Render these lines as a Markdown table with the columns Row and Line, skipping blank lines and leaving out the pictures.
— Begin Supplied records —
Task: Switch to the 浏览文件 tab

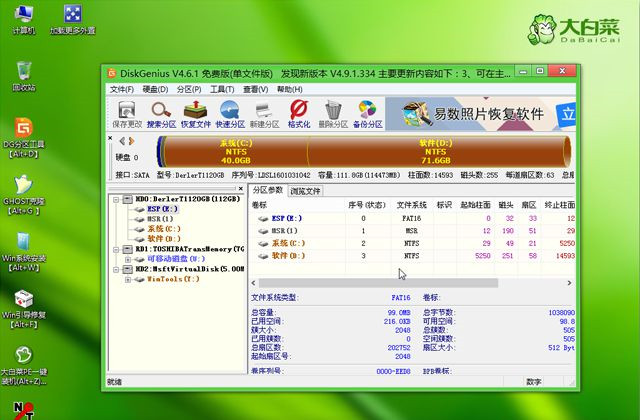Action: (305, 190)
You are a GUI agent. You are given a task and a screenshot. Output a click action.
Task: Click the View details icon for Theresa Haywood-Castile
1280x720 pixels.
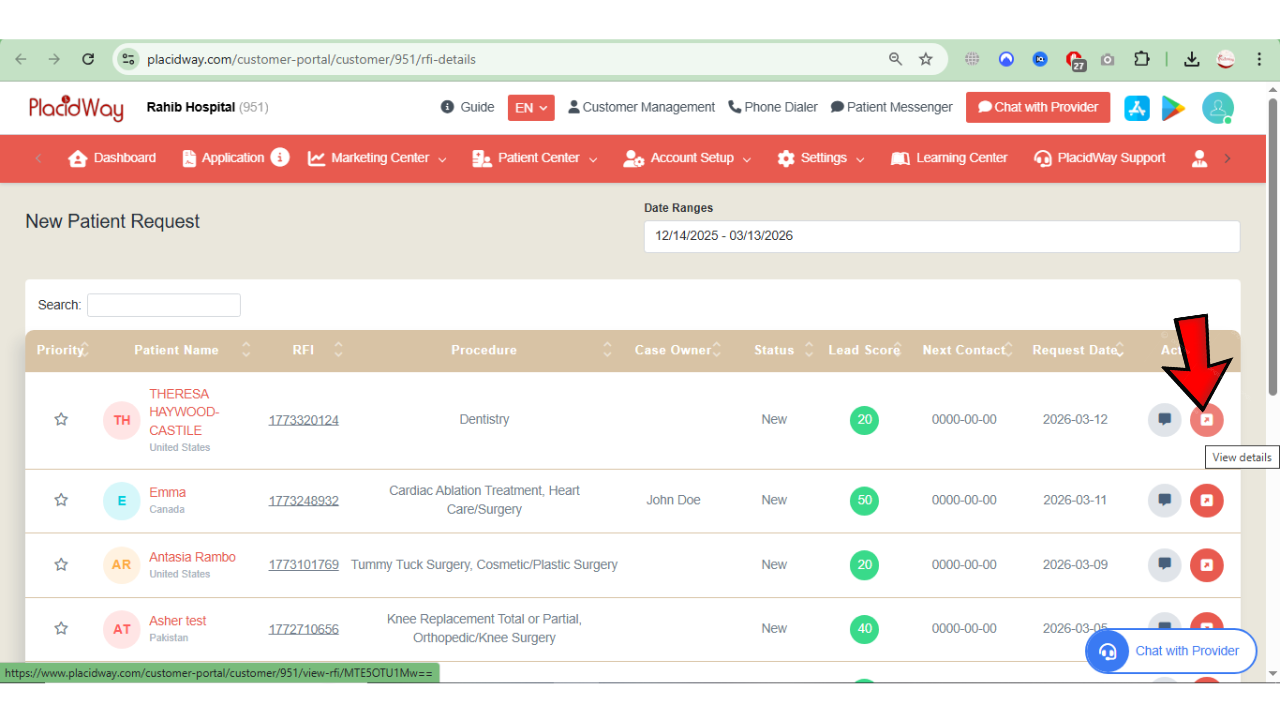[x=1206, y=420]
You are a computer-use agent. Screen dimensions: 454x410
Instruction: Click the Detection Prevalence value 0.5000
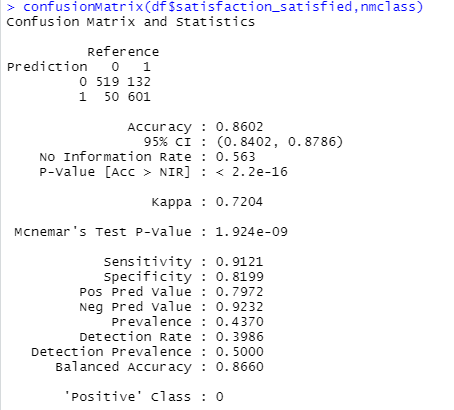pyautogui.click(x=239, y=352)
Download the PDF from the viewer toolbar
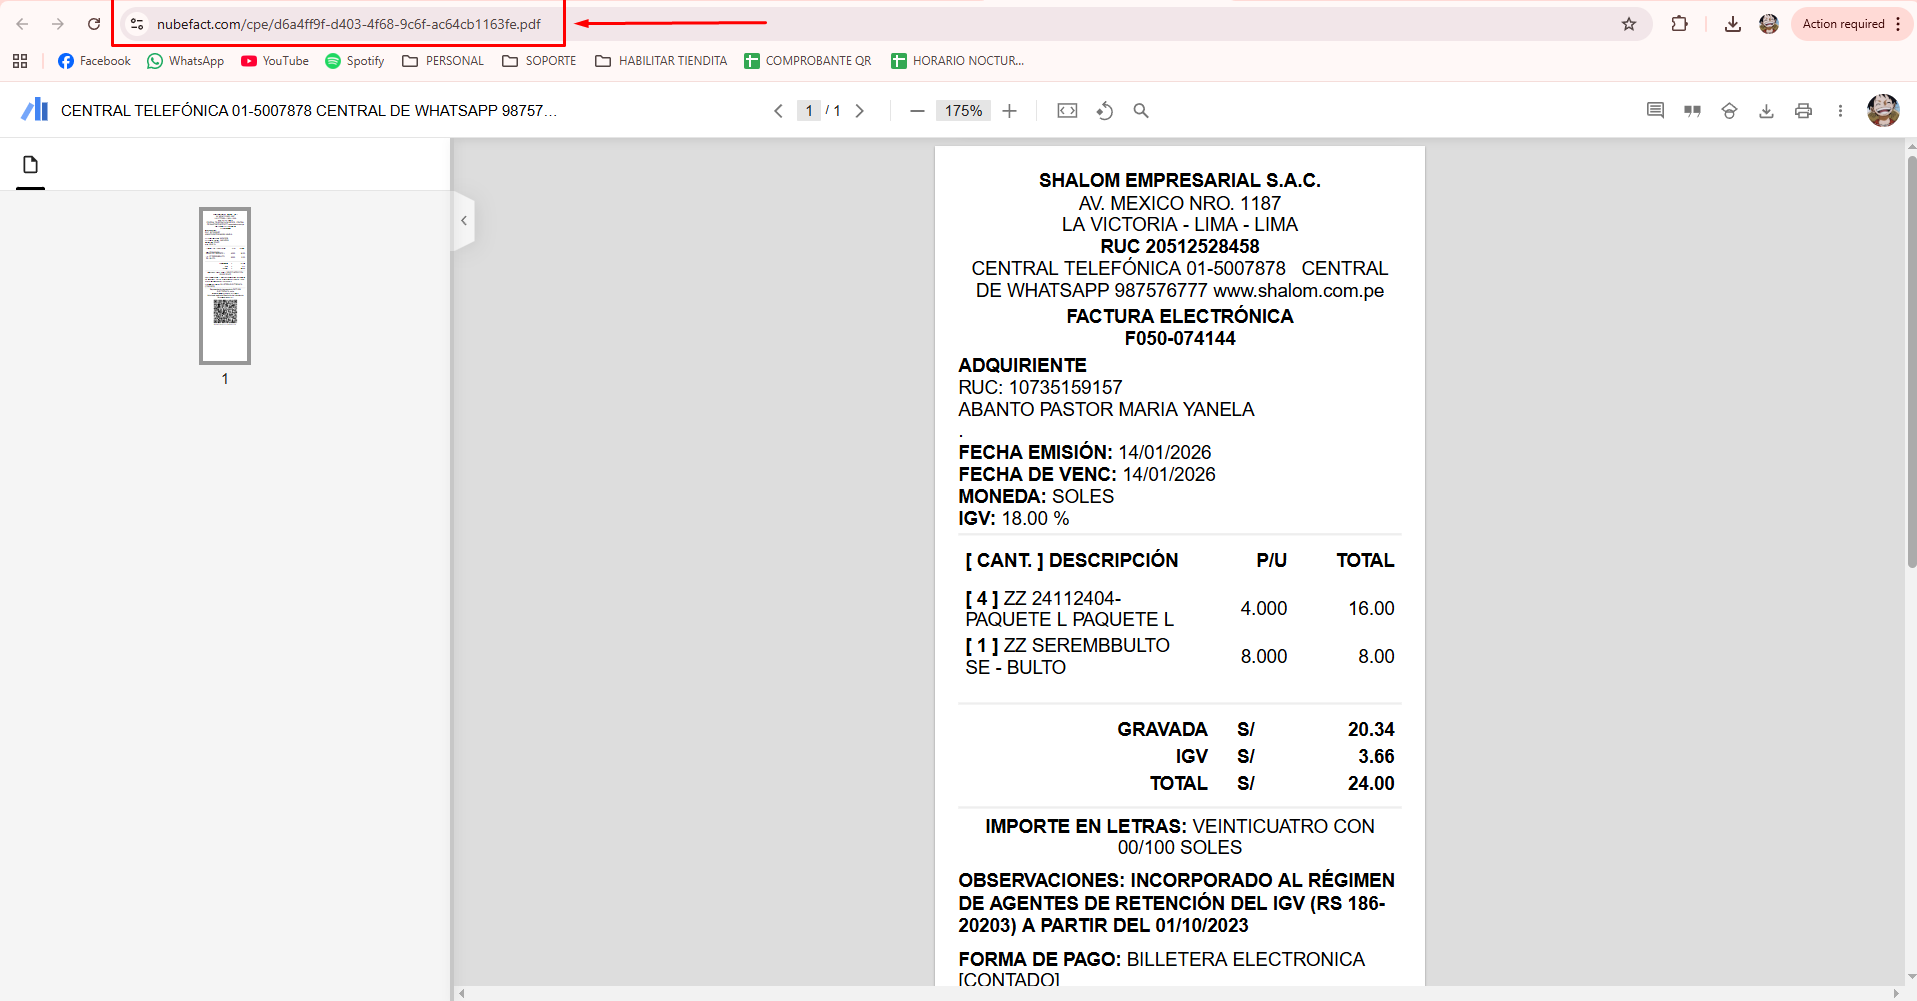 [x=1766, y=111]
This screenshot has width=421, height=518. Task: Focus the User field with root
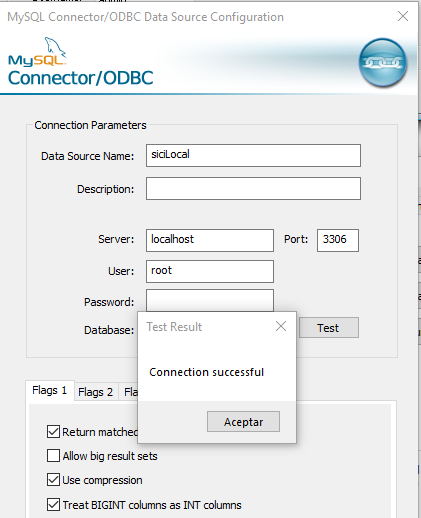210,271
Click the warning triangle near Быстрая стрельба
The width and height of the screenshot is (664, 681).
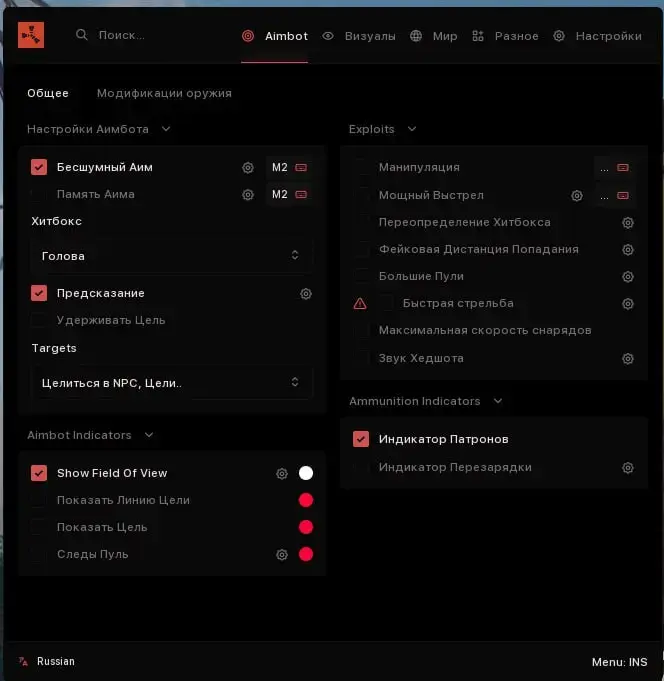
— End Supplied records —
→ **Solution to this exercise**
| Row | Line |
|---|---|
| 1 | Task: Switch to the 浏览文件 tab |
| 2 | Action: (305, 190) |
| 3 | You are a GUI agent. You are given a task and a screenshot. Output a click action. |
| 4 | Task: Click the View details icon for Theresa Haywood-Castile |
| 5 | 1280x720 pixels. |
| 6 | [x=1206, y=420] |
| 7 | You are a computer-use agent. Screen dimensions: 454x410 |
| 8 | Instruction: Click the Detection Prevalence value 0.5000 |
| 9 | pyautogui.click(x=239, y=352) |
| 10 | Download the PDF from the viewer toolbar |
| 11 |  [x=1766, y=111] |
| 12 | This screenshot has width=421, height=518. Task: Focus the User field with root |
| 13 | 210,271 |
| 14 | Click the warning triangle near Быстрая стрельба |
| 15 | The width and height of the screenshot is (664, 681). |